Data Science | MS Thesis Presentation | Melanie Jutras | Dimension Reduction and LASSO using Pointwise and Group Norms

Tuesday, December 11, 2018
12:00 pm
Floor/Room #: 
Chairman's Room

DATA SCIENCE

Master of Science Thesis Presentation
by
Melanie Jutras

 

Tuesday, December 11, 2018
12:00 pm
WPI Campus Center Chairman’s Room

Thesis Advisor: Dr. Randy Paffenroth
Thesis Reader: Dr. Lane Harrison

 

 

Title: 
Dimension Reduction and LASSO
using
Pointwise and Group Norms 

Abstract:
Principal Components Analysis (PCA) is a statistical procedure commonly used for the purpose of analyzing high dimensional data. It is often used for dimensionality reduction, which is accomplished by determining orthogonal components that contribute most to the underlying variance of the data. While PCA is widely used for identifying patterns and capturing variability of data in lower dimensions, it has some known limitations. In particular, PCA represents its results as linear combinations of data attributes. PCA is therefore, often seen as difficult to interpret and because of the underlying optimization problem that is being solved it is not robust to outliers. In this thesis, we examine extensions to PCA that address these limitations. Specific techniques researched in this thesis include variations of Robust and Sparse PCA as well as novel combinations of these two methods which result in a structured low-rank approximation that is robust to outliers.
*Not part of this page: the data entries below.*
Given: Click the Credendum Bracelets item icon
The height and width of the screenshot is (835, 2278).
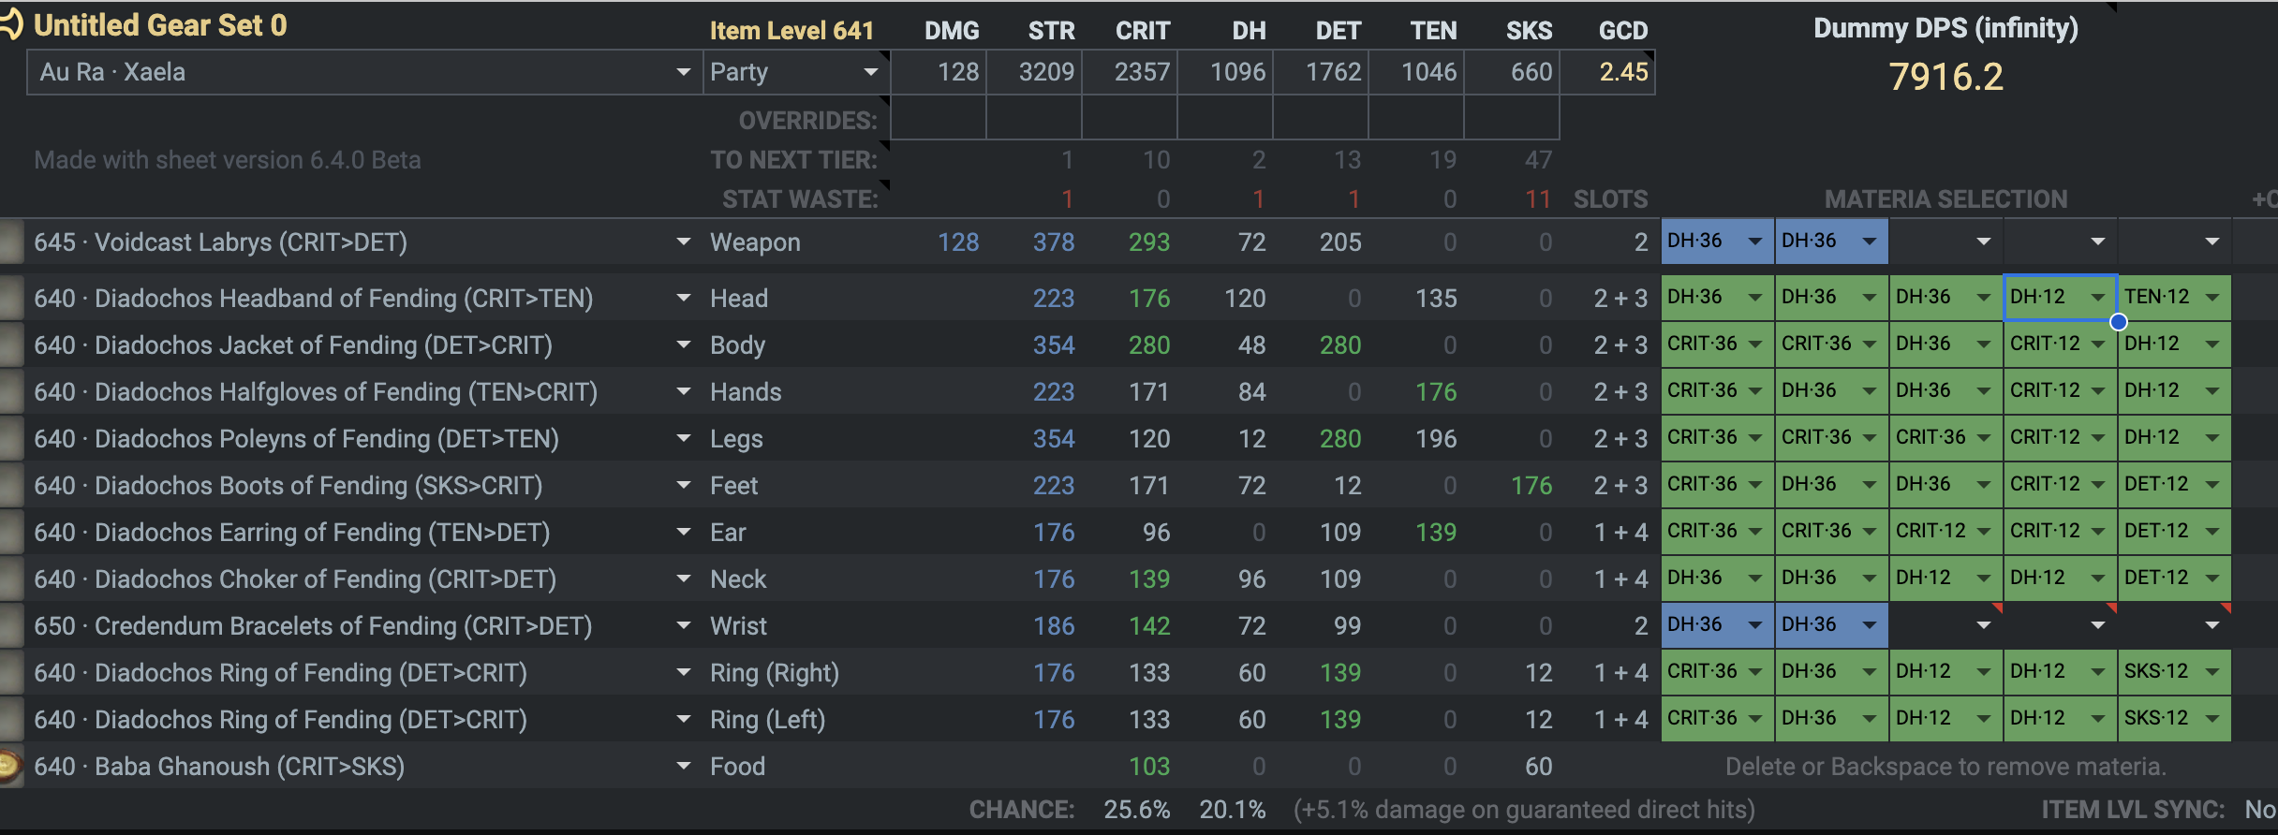Looking at the screenshot, I should pyautogui.click(x=10, y=625).
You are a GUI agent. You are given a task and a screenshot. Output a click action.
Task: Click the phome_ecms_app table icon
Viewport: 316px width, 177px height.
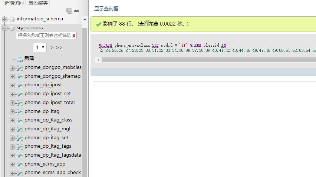[x=20, y=164]
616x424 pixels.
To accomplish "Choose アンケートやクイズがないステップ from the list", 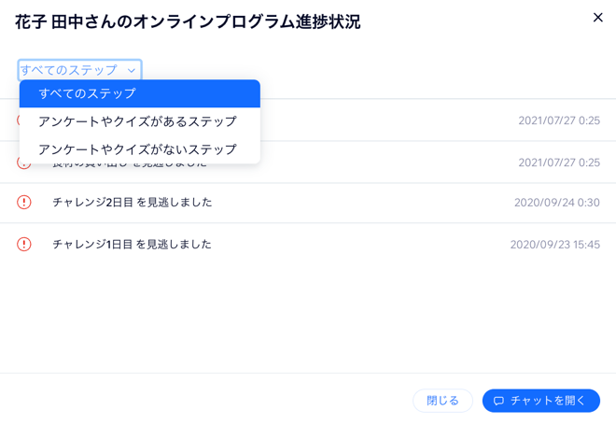I will [x=139, y=149].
Our work is inspired by the well known machine learning methods of Least Absolute Shrinkage and Selection Operator (LASSO) as well as pointwise and group matrix norms. Practical applications including robust and non-linear methods for anomaly detection in Domain Name System network data as well as interpretable feature selection with respect to a website classification problem are discussed along with implementation details and techniques for analysis of regularization parameters.